Does that continue to work if there are 100 producers? 1000 producers?

Additionally, all of the examples I have seen are based on stages which make external (HTTP) calls, this is the first example I have seen where the stage makes no external calls. I guess it needs to be a GenStage because it is stateful.

What if I wanted to create a GroupBy stage, would that also be its own GenStage? It seems unnecessary for that to be its own process - perhaps that logic should be in my producer or my consumer? I know that Flow "fuses" certain "steps" together into single processes, so maybe the bottom example of this diagram is what I should aim to do?

image

Sorry if that is covered somewhere else, but I haven't seen any examples of grouping/filtering/reducing in GenStage.

Thanks!

whatyouhide commented 2 years ago

Hey @TylerPachal, thanks for asking some questions that will likely lead to better documentation 😌

Starting with the GroupBy stage: do you want to group events coming from different kinds of producers before feeding them to consumers? If so and if I get the problem correctly, then whether or not you need a separate stage depends on the specific case I think. If you want to, for example, group by some properties and then route to different consumers, the you want a separate stage (provided you can't do this with a partition dispatcher).

As far as the rate limiter goes, scaling to many producers is a matter of usual OTP process scaling: how many messages do you want to pass around? How big do you want the stored pending demand to get? Do you think it would be helpful to add clarification to the docs around this?

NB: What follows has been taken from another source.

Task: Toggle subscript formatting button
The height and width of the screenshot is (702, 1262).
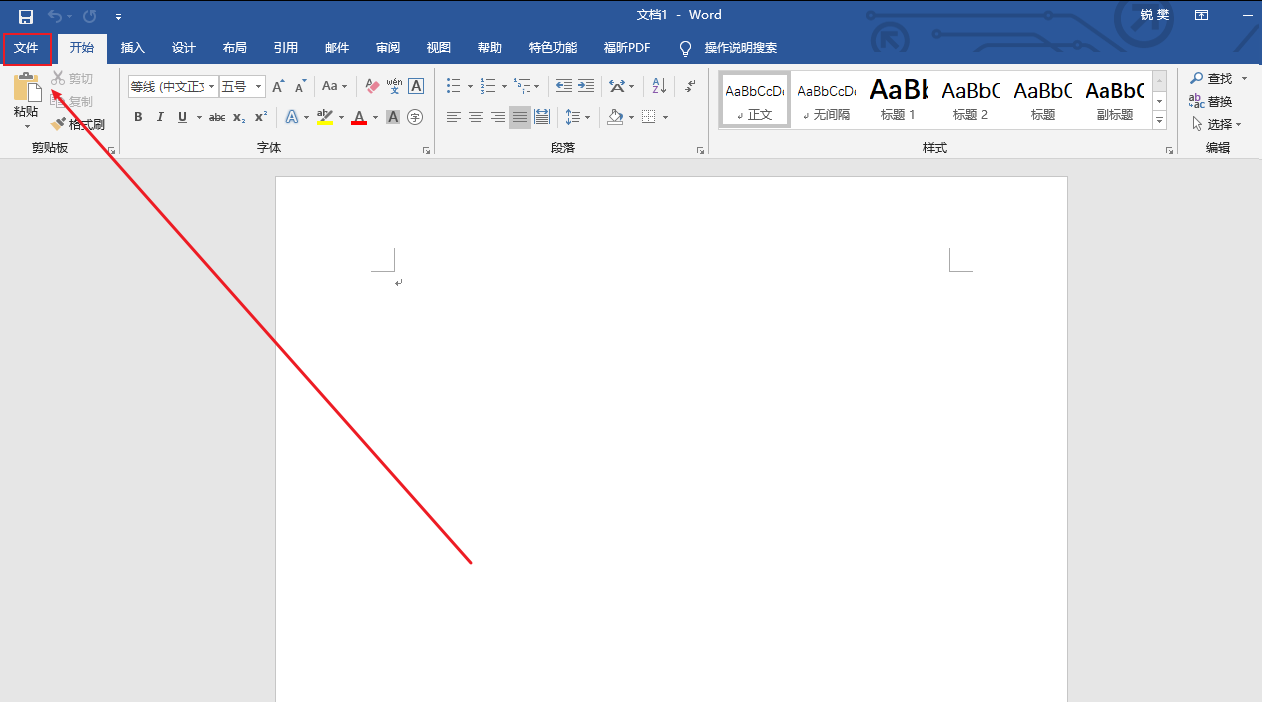Action: [239, 117]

TylerPachal commented 2 years ago

Thanks for the quick response - and sorry for overloading my questions with additional questions. I would fix the docs myself but I want to make sure I am understanding everything correctly first!

do you want to group events coming from different kinds of producers before feeding them to consumers

I am trying to model something like this:

image

So yes I think a separate stage. But I guess I will have to learn how to emit my own batches of events because this would not quite do what I want:

# Batch of events comes in - however big it is does not matter, just do our 
# best to group the events.
def handle_events(events, _from, state) do
  {group1, group2} = Enum.split_with(events, hash_fun)
  {:noreply, [group1, group2], state} # This wouldn't work, well, events would now be groups of events which I don't want
end

Once I get a better implementation of this GroupBy stage I may add an example to /examples because I think that would clear up a lot of confusion in the future. But initially I was scared off because it felt like an instance of When not to use a GenServer.

Do you think it would be helpful to add clarification to the docs around this?

Yes I think that would be helpful for the RateLimiter. What I think is missing is either a statement about usage in "the real world". The implementation of the RateLimiter uses a state called producers (emphasis on the plural) but the example doesn't match up with that. Perhaps changing the example to use multiple producers and to add your comment about the "usual OTP process scaling" would be useful.

At first glance it felt weird to me that a single stage could potentially fan-in and fan-out (if RateLimiter happened to be a producer_consumer) because visually it looks like a bottle neck, but because that stage would be so much faster than the others I see that it could be okay.

whatyouhide commented 2 years ago

@TylerPachal for the use case you show, you can use GenStage.PartitionDispatcher somewhere. The Kafka producer can use this dispatcher so that it can hash events and send events with the same hash always to the same HTTP consumer stage. The consumer stage can then do the batching in-process. Maybe that would work?

On an unrelated note, this seems like a pretty good use case for Broadway too, in case you didn't come across that yet 😉

In any case, is there any action to take on this issue? Do we have a reason to keep it open?

TylerPachal commented 2 years ago

No I think this is good to close - thanks for your insights!